NCLHELP.HLB  —  NCL Introduction, Abbreviation of Commands
    All NCL commands are made up of the same components:  keywords,
    values, and punctuation. Keywords and punctuation are the
    parts of the NCL syntax that remain the same for every network;
    values are the parts that change depending on the particular
    configuration of a network. Values include entity instance
    identifiers and attribute/argument values. In general, you cannot
    abbreviate values, but you can abbreviate keywords as long as the
    abbreviation is unique. A misspeling may cause NCL to treat an
    entity name as if it were an attribute name. However, if spelled
    correctly, it recognizes multiword keywords. For example:

    ncl> show node finance routing circuit *

    can be abbreviated to:

    ncl> sh n finance r c *

    Where finance identifies which node is being used, therefore it
    cannot be abbreviated.

    Values cannot be abbreviated. For example, the following two
    commands are not equivalent:

    ncl> show node finance name
    ncl> show node f name

    The latter command tries to communicate with node f, not node
    finance.

    Notice that, the following command line is ambiguous:

    ncl> s n finance r c * probe rate

    The command is ambiguous because the abbreviation s could stand
    for either the set or show command.

    However, if the value itself consists of keywords, then it can
    be abbreviated.

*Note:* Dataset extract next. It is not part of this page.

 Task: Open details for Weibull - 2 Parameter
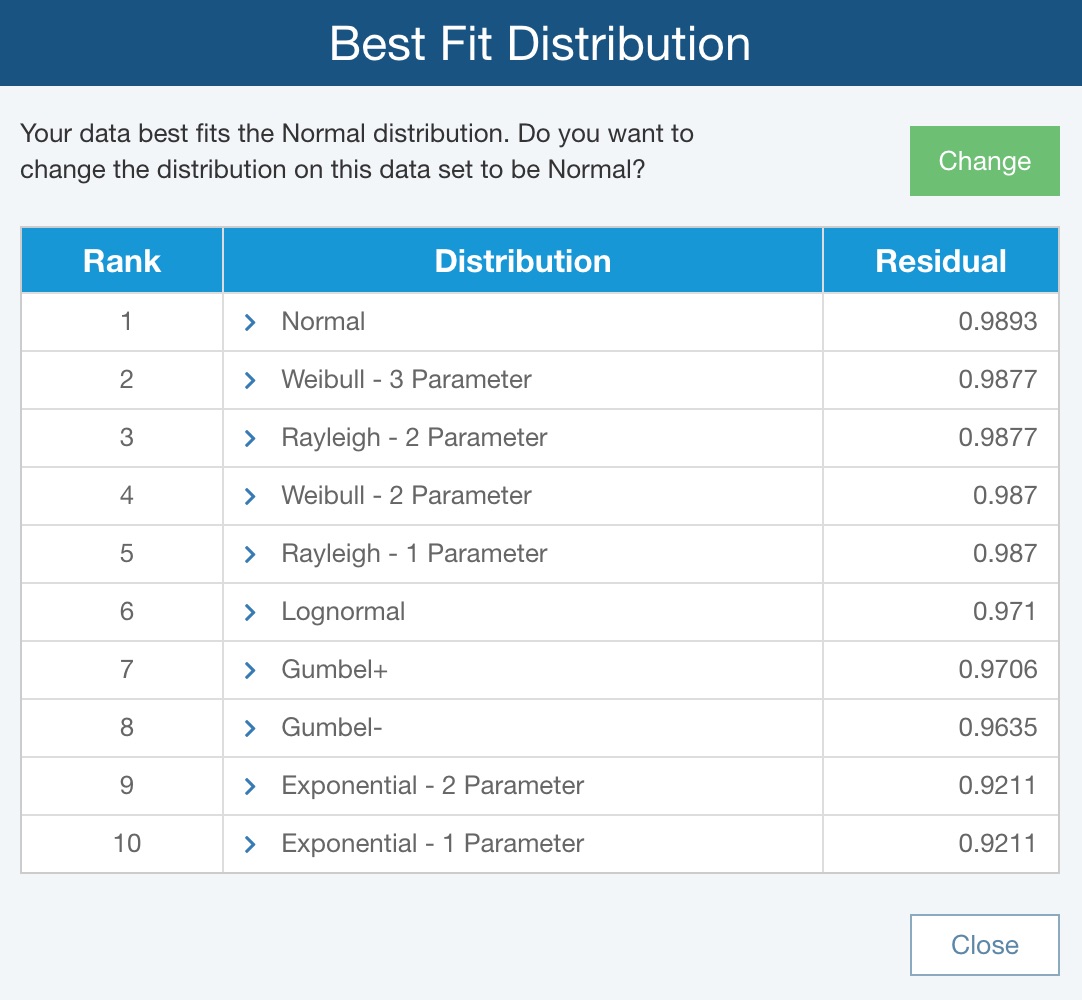click(250, 496)
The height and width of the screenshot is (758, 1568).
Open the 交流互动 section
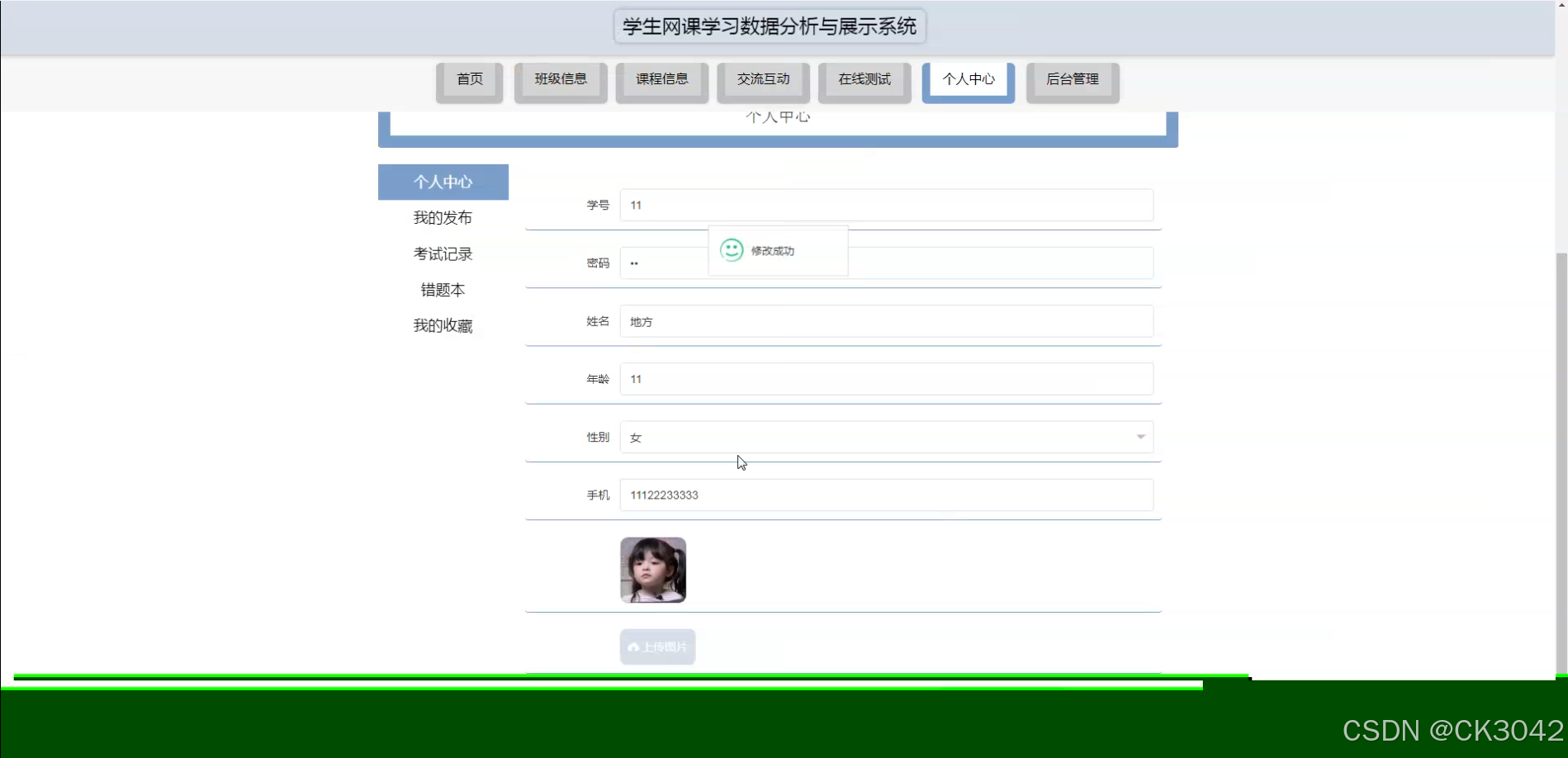click(762, 80)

For example, the data type EntityClass, by
    definition, contains keywords representing the various entity
    class names. These keywords can be abbreviated in the same way
    as normal keywords, as long as the abbreviations are unique
    (unambiguous).  See Appendix B of the DECnet-Plus Network Control
    Language Reference for more information on data types
    and keywords.

    As another example, note that the following two commands are
    equivalent. Both pass all events received by the event dispatcher
    from the routing entity.

    ncl> pass ev d out s local_stream gl f ((r), all)
    ncl> pass event dispatcher outbound stream local_stream -
    _ncl> global filter (( routing ), all)

    On Tru64 UNIX, the period character (".") can be used as an
    abbreviation meaning "the entity specified in the previous
    command."  For example:

     ncl> create routing circuit circuit-1
     ncl> enable .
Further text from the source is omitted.